In what is being hailed as a major development, researchers attending an American Academy of Neurology conference meeting recently reported news of the first drug ever to slow the progression of Alzheimer's.

Researchers at Mayo Clinic in Rochester, Minnesota unveiled data showing that a drug, known commercially as Aricept, delays by about a year the symptoms of Alzheimer's in people who are at risk. Aricept is mostly used to improve memory in those who already have the disease.

The study, involving more than 750 older people with mild cognitive impairment, compared Aricept to vitamin E. Vitamin E was shown to have no benefit.

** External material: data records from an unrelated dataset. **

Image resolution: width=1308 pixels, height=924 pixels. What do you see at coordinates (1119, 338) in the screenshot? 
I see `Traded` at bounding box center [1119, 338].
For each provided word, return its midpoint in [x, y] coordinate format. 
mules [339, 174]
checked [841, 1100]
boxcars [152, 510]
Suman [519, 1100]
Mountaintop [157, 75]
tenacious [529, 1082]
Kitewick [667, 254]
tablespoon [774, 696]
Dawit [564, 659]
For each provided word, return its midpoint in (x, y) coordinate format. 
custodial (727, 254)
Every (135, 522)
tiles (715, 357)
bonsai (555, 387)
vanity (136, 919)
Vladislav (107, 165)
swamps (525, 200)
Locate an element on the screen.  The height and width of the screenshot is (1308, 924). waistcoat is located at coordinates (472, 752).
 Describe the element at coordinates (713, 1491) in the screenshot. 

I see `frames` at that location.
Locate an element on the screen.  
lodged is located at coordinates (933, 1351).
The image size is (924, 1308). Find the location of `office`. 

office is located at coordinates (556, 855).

Neurologist Thomas Wisiewski, a neurologist at New York University School of Medicine said, "so, if a drug is working in early Alzheimer's disease, then you might expect that it would work in these pre-symptomatic stages of Alzheimer's disease pathology. However, in this clinical trial, this is the first time that this has been shown to be true."

Alzheimer's disease is a neuro-degenerative disorder primarily of the elderly. It is caused by the accumulation in the brain of the protein beta-amyloid, whose job normally is to get rid of waste products. Instead, excess beta-amyloid leads to plaques and tangles that rob sufferers of their memory and, eventually, ability to function.

Researchers may have found a way to siphon off beta-amyloid. Studies have shown that immune system antibodies, that help destroy germs and abnormal cells, can respond the same way to the Alzheimer's protein.

At the neurology conference, researchers from Weill Cornell Medical Center in New York described infusing eight Alzheimer's participants with antibodies that recognized and killed beta-amyloid proteins.

After six months of treatment, the scientists tested learning and memory functions, and six of the participants showed improvement. A seventh patient did not get worse.

Study lead author Marc Weksler cautions it is too soon to say whether the therapy is effective and safe. "It is reassuring and encouraging that there are no signs of toxicity in these limited number of patients, suggesting that this type of approach is not only effective and safe, but obviously further studies need to be done in larger numbers of patients before we can be comfortable approach and know that it can really be recommended in larger numbers of patients," he said.

Dr. Weksler said it's an exciting time in the field of Alzheimer's research. "There is lots of different therapies which are being developed, and almost certainly some of them will be effective and go into wider clinical practice, probably on a time frame of five to ten years from now," he said.

The study on Aricept was published in the New England Journal of Medicine.